Is a political tipping point discernible? For the past four years, the Conservatives have been blessed with a lack of opposition as Brexit tore through two of the party’s prime ministers and delivered Mr Johnson to power at the head of what seemed a fresh iteration of the Conservative project. His new coalition of Tory and Labour voters backed an agenda successfully sold as a patriotic project that emphasised effective action: “Get Brexit Done”. Five months later, that commitment to taking charge looks shaky.
High levels of support for Mr Johnson, boosted by sympathy during his illness and the tendency to rally round leaders in an emergency, are ebbing. It will no longer be enough to assume that there is no alternative. Labour leader Keir Starmer’s restrained critique of ministers’ performance is a telling contrast to cabinet bombast at the daily government press briefing, overpromising and underdelivering. As the UK emerges from Covid-19’s first onslaught, the Tories cannot afford to bungle the economic response alongside the public health emergency. A double whammy of blame would not be survivable, even if Mr Sunak were to offer a fresh face at the helm.
Competence is not always the defining factor in politics — in normal times it is a necessary precondition, a basic requirement for office.

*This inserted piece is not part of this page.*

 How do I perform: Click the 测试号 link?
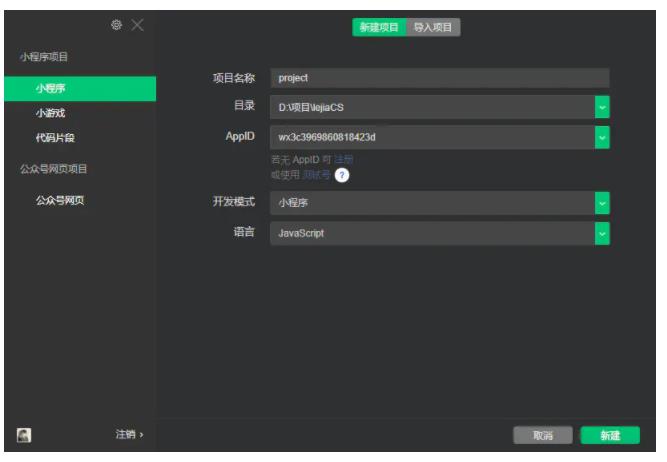(316, 175)
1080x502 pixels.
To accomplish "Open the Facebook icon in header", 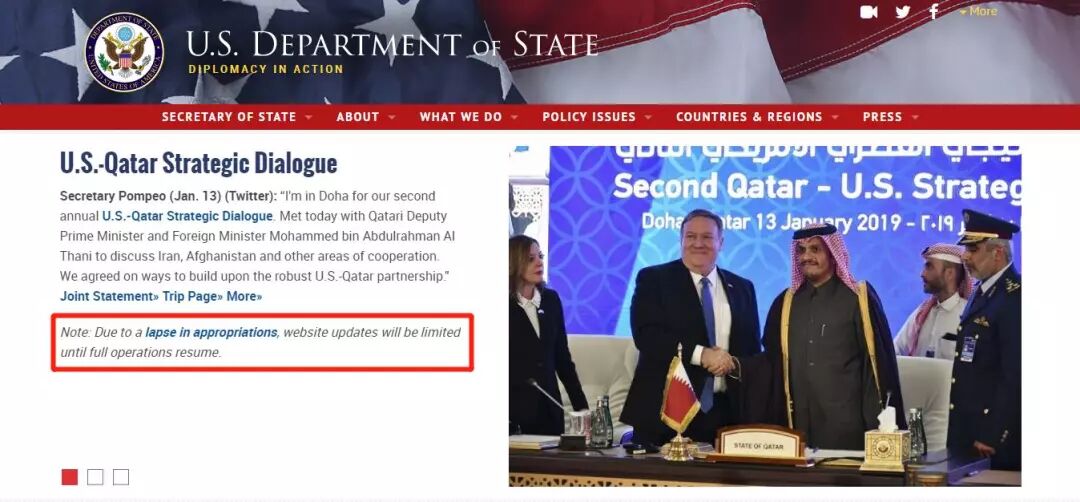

But after a shock, political scientists find that changes. “Something happens to make the political competition centred on handling and trust,” as Jane Green, author of The Politics of Competence, puts it. Bluntly, at some point the mood switches from, “They’re doing the best they can” to, “This is a shambles”.
Usually, says Prof Green, there is attrition on a government’s competence rating over time — the “cost of ruling”. But rather than a series of small crises, one significant disaster can be politically devastating as loss of trust becomes generalised — consider the many years it took the Conservative party to recover its reputation after Black Wednesday. Coronavirus is both a personal and universal shock. It is bizarre for government loyalists to assert that the Cummings affair is a Westminster bubble story or to question its “cut through” with voters.
Every individual and household in the UK has been affected by lockdown, some making extreme sacrifices. The daily press conference reaches up to 27m viewers. The scandal damages the bond that Mr Cummings’ flair as a campaigner successfully established between the Johnson operation and the electorate. The Leave victory rested at least partly on impatience — disgust even — at a cadre of professional politicians easily caricatured as bloodless technocrats, interested in management and preserving the status quo.
It was Mr Cummings and Mr Johnson at the head of that campaign who brought this discontent with the governing elites to a head. It may be a fitting irony that it is, “Do as I say, not as I do” hypocrisy has mobilised public anger against them. But the more serious problem they face is their inability to show that they, too, can be trusted managers and in a crisis, that they are equipped to govern competently — and to protect the public from the twin threats of disease and destitution. Last year a Hansard Society poll found majority support in Britain for “a strong leader willing to break the rules”.
But it turns out the Brits do want the rules to be observed — even by the leader and those around him. Mr Johnson likes to invoke Winston Churchill. He will not thank me for suggesting that unless Downing Street can recover public trust, the next few weeks could be the beginning of the end of his premiership.